廃業後の生活不安が「もう少し続けてみよう」という先送りの原因になるとすれば、退出後の所得を保障することは、廃業の適切なタイミングを後押しする政策としても機能します。日本では小規模企業共済のような「事前積立型」しかなく、積み立てていなかった人には保障がありません。退出後の生活保障という視点は、日本の制度に欠けている部分のひとつです。

ドイツ:社会保険でショックを吸収し、「3年で再出発」を制度化

ドイツの廃業・倒産関連制度で最も印象的なのは、倒産時に従業員の未払い賃金を社会保険から補填する「Insolvenzgeld(倒産手当)」の仕組みです。企業が倒産した場合、倒産前3か月分の純賃金相当額が連邦雇用庁から支給されます。経営者が夜逃げしても、従業員の賃金が消えてなくなるわけではありません。廃業が地域の雇用に与えるショックを社会保険で吸収する設計は、日本にはないものです。

また、倒産後の再出発を制度的に後押しする「残債免除(Restschuldbefreiung)」の仕組みも注目に値します。誠実に倒産手続きを経た債務者は、一定期間後に残った債務の免除を受けることができます。かつては6年かかっていたこの免除期間が、制度改正によって3年に短縮されました。3年で「チャラにして再出発」できる制度は、経営者が廃業・倒産を過度に恐れず、適切なタイミングで決断しやすい環境を作っています。

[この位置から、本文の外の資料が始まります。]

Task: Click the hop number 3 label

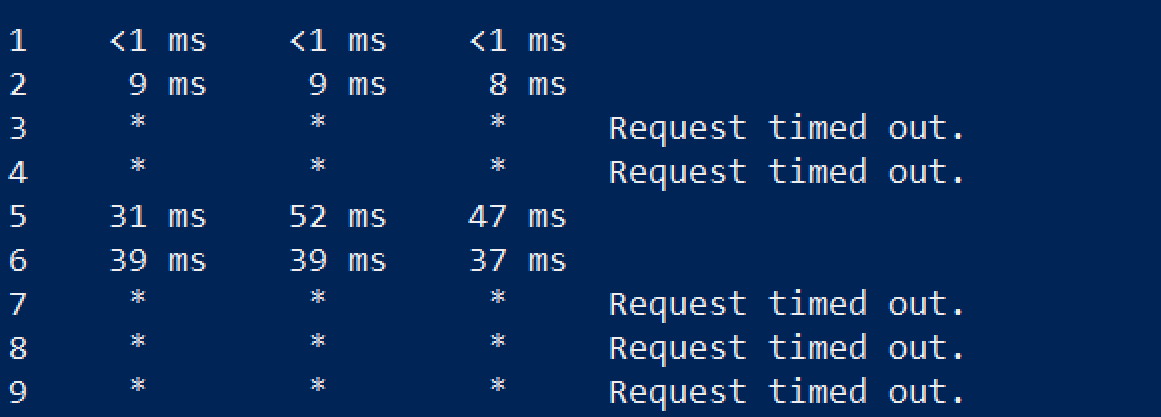Action: point(17,129)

さらに、倒産前の段階で事業を再編・縮小できる「StaRUG(企業安定化・再編法)」も2021年に施行されています。法的整理に至る前の予防的な段階で、裁判所外の手続きによって債権者との交渉・再編を進められる枠組みで、早期の経営判断を促す制度として機能しています。

英国:退出の「手続きコスト」を徹底的に下げる

英国の特徴は、会社を解散する手続きそのもののコストが極めて低い点です。財務的に健全な(債務超過でない)会社であれば、「Strike off(解散申請)」という手続きで会社を畳むことができ、その費用はオンライン申請で£13(約2,500円)です。退出の手続きコストを低く抑えることで、「廃業を先延ばしにするインセンティブ」を制度的に減らしています。

従業員保護の面でも、雇用主が支払不能になった場合、従業員は政府サービスを通じて未払い賃金・休暇・退職手当などを直接請求できる仕組みが整備されています。経営者が倒産しても、従業員が路頭に迷わないよう、権利請求の導線が明確に設計されています。

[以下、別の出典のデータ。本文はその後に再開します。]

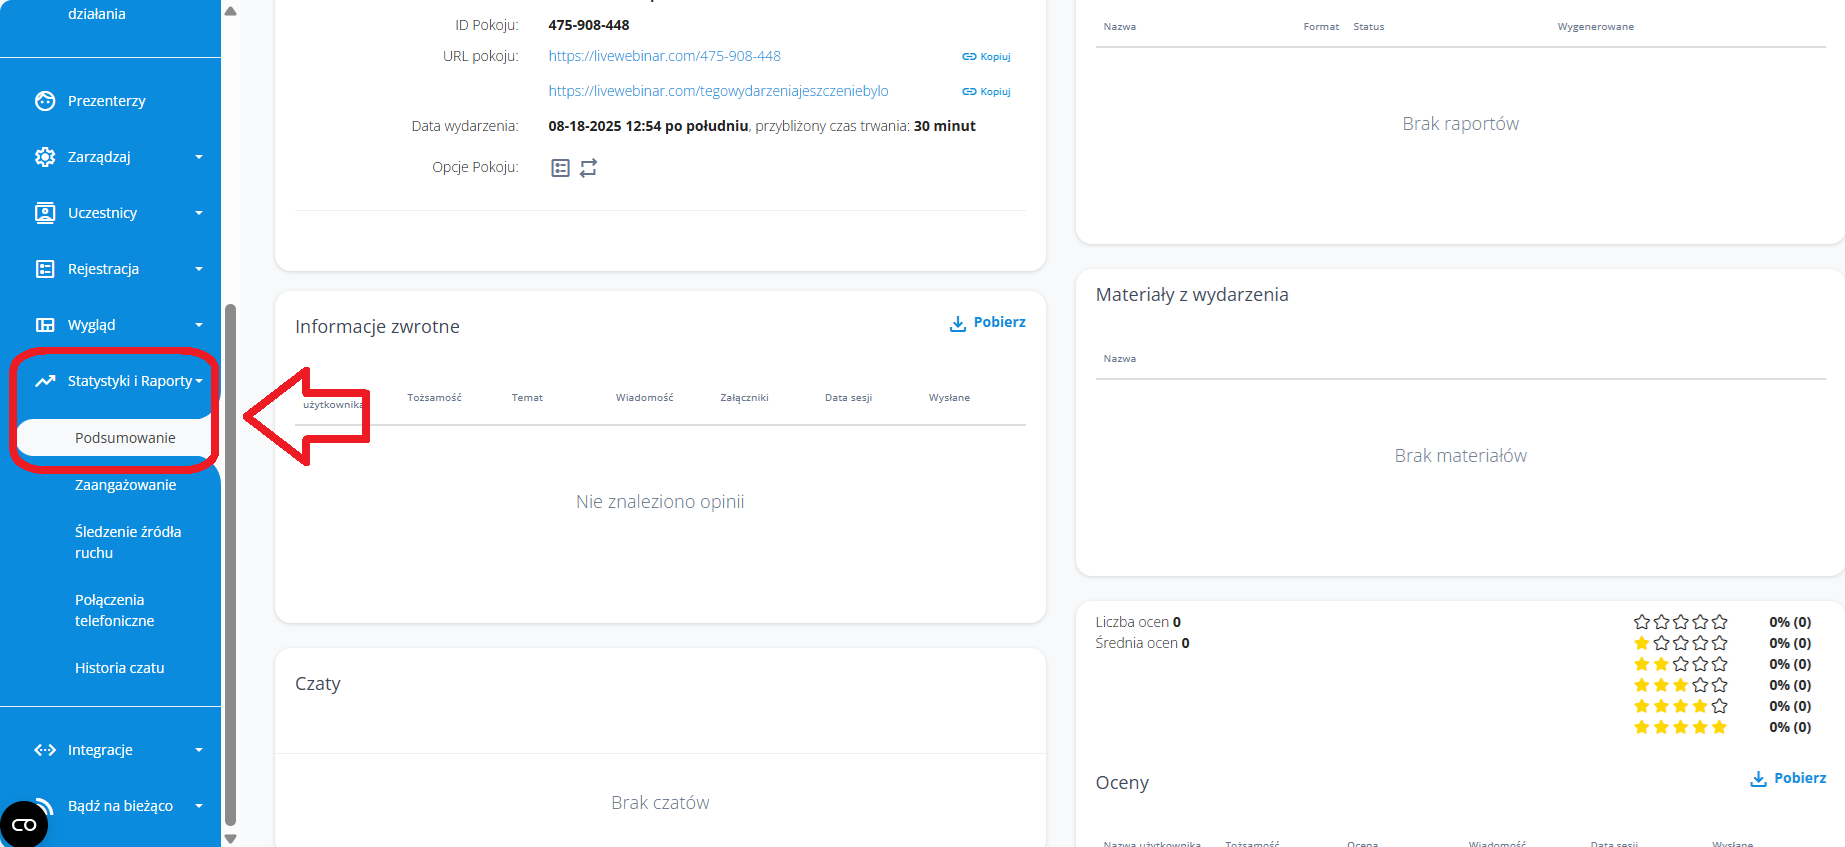Click the Uczestnicy sidebar icon
1845x847 pixels.
[45, 213]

また、倒産の一歩手前で事業を継続しながら債務を分割返済できる「CVA(会社任意整理)」という制度もあり、廃業・倒産・再建の選択肢が段階的に用意されています。

米国:手続きガイダンスの整備と「起業しながら失業給付」の仕組み

米国は、連邦政府として廃業・閉業の実務手順をわかりやすく整理・公開している点で、情報提供のモデルになります。中小企業庁(SBA)は「Close or Sell Your Business」というページで閉業・売却のチェックリストを提供し、内国歳入庁(IRS)は税務上の閉業手順を整理しています。「どこに何を届け出るか」「労務・税務でやるべきことは何か」が一か所にまとまっているため、経営者が廃業手続きの全体像を把握しやすい設計になっています。

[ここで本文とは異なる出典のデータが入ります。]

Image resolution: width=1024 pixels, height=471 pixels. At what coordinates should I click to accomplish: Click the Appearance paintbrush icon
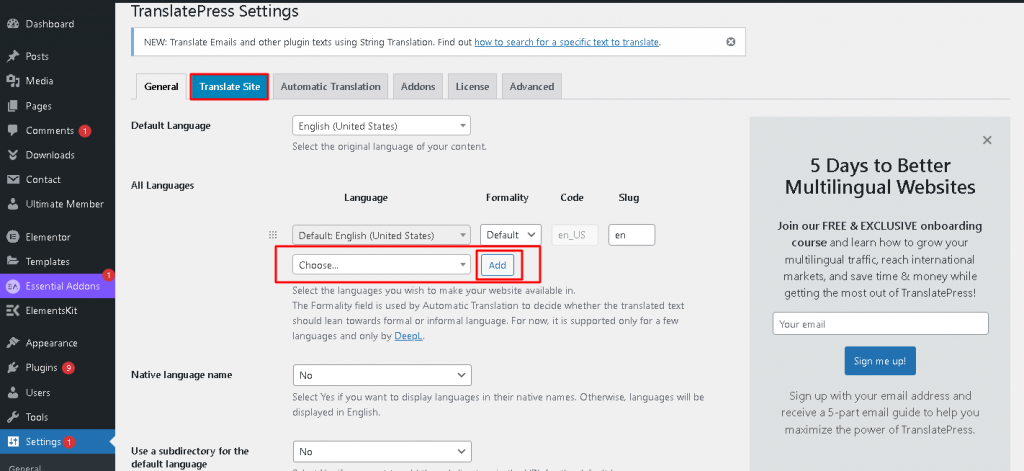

法制度面では、小規模事業者向けの再建型倒産手続として「Subchapter V(小規模事業者版チャプター11)」が整備されています。従来のチャプター11よりも手続きが簡素で費用も抑えられており、小規模事業者が事業を継続しながら再建計画を立てやすい制度です。

また、廃業後に起業を目指す人向けに「SEA(自己雇用支援プログラム)」という州レベルの制度があります。通常の失業給付の代わりに、起業準備中の費用を手当てとして受け取りながら新事業の立ち上げができる仕組みで、「廃業→再起業」の移行を所得面から支援します。大規模な人員整理や工場閉鎖に際しては、WARN法に基づいて60日前の事前通知が義務付けられており、従業員が次の職を探す準備期間を確保する設計になっています。


日本の制度に足りないものと、これからの方向性

各国の取り組みを比較すると、日本の廃業支援制度にはいくつかの特徴と課題が見えてきます。

日本の制度は、「事前に積み立てておく人」(小規模企業共済)や「計画的に廃業できる財務状況にある人」(自主廃業支援保証)を主な対象としており、制度を使いこなせる経営者にとっては一定の手厚さがあります。一方で、廃業後の生活保障が事前積立に依存していること、複数の制度に分散していて全体像がわかりにくいこと、相談窓口ごとに機能が分断されていることが課題として残っています。

ドイツのように社会保険で廃業ショックを吸収する仕組みや、フランスのように廃業後の所得を給付として保障する制度は、日本にはまだありません。韓国のように廃業コストを直接補助した上で再起業・再就職に繋げるパッケージ設計も、日本の補助金制度では「再チャレンジが条件」という形でしか実装されていません。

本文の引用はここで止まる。